Speaking any language well is not necessarily a sign of high intelligence. I worked with the mentally retarded for 16 years and have encountered wonderful people in that situation who have a great command of the English language verbally, but can't write it as well. Mentally retarded French people speak French too because they were born listening to it. We have to stop appreciating ourselves through THE EYES OF OUR SLAVE MASTERS. We sometimes keep on producing their creations so we can please the slave masters first instead of our own people.

All the slave master countries who come to us want to take our well prepared brains to use them for their own purposes. They all have had electricity for more than a century and they absolutely refuse to allow Ayiti to have it too. They could electrify all of Ayiti in one year or less. Ayiti is smaller than any of their provinces. They don't want to do it, along with their sewer representatives in the country, because with light a lot of the ignorance, superstition, time wasted, dependence on the exterior, will be GONE, GONE, GONE.

If we are not desperate enough, we can't be cheap labor, prostitutes, guinea pigs for any kind of toxic medication test, garbage disposal for any toxic waste, stupid enough to give our lands, our treasures in art and material goods.

Let's not worry much about Preval's appearance. Let's examine his substance. He is tolerating the presence of MINUSTAH [United Nations Stabilization Mission in Haiti] in the country and that stinks! He is wasting money on non-consequential issues leaving Ayiti in more debts for the future. In 4 words: He does not care!

Let's concentrate on how to prevent our people from eating mud. Let's teach them that most of the leaves in Haiti are edible. That's where all herbivores get their proteins and look how big they are. We have zepina, mazoumbel, lam veritab, fey zanmann, fey kann to name only a few. They are all edible. Legim tout jan! [foliage everywhere!] We don't have to eat meat which is putting a cadaver into our system anyway (and we know that cadaver do nothing but rot - decompose, decay - inside our bodies).

LET'S CONCENTRATE ON BUILDING! ENOUGH MENTAL MASTURBATION! ENOUGH DISTRUSTING OF EACH OTHER!

THE PEOPLE WHO WANT TO DESTROY US, ORGANIZE QUIETLY AGAINST US. LET'S TAKE A LEAF OUT OF THEIR BOOKS FOR A CHANGE!

By the way, anybody remember what Jesus used to wear, (Not the CRAP dished out by Michelangelo and Hollywood)? What Karl Marx used to wear? Anybody cares about what Castro wears? He was always in an army uniform, but the presidents in civilian uniforms killed their own people more than he will ever do. However his vision for his country is enduring.
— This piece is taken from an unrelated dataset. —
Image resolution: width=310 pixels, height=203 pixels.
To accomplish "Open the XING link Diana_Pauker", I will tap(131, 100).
Anybody cares about what Mother Teresa wore? She could have been in shorts like quite a few nuns in the Caribbean countries (which makes sense in a warm climate instead of that off-putting habit). Contrary to the media in this country, I am more interested in what the Obamas are up to than what they wear. I don't know of anyone who wants to come close to you and do you hard that will dress like a stinking bum.
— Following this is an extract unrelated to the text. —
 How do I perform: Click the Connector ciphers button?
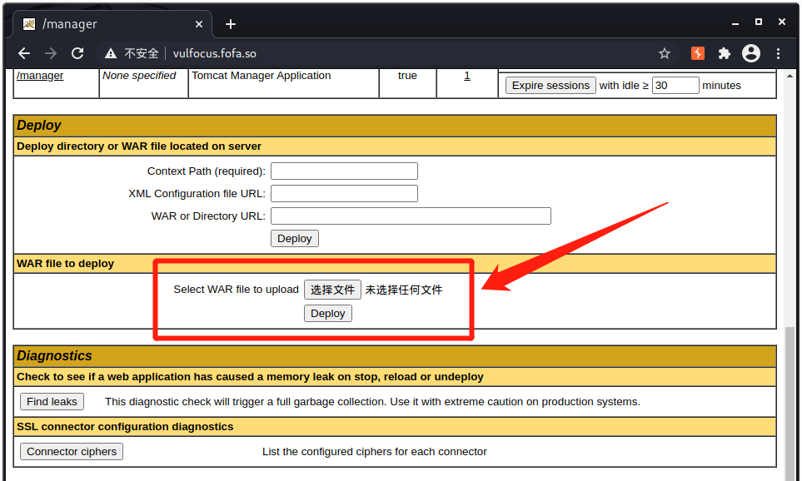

I'll tell you a real story told to me by a Jewish female nurse. She was in a hair studio and this attractive white male dressed in a suit rang the bell. The salon owner and everyone present thought that it was one of these people selling beauty products since he had a suitcase. As soon as the door opened, he pulled a gun and told everybody to give their money and jewelry. After he cleaned out everybody, he calmly left the salon, got in his car and took off. Even after the incident and the report to the police, the women kept on repeating "but he looked so nice and well dressed". Remember: "L'habit ne fait pas le moine" [The habit does not make the Monk]. Even though we were raised with that saying, we still give more importance to appearance than substance.

Nobody cares either about what Martin Luther King, Rosa Parks, Sanite Belair, Defile, La Folle Bazile, Malcolm X and so many who have been courageous enough to show love to their fellow human beings, wore. Their actions, however, stay vividly in our collective memories even though we were not present when they acted.

My verbosity comes out of love. I would not give that much time to hateful people.

HatTip to HLLN for permission to post this here. I took the liberty of adding the emphasis in bold, translations and links.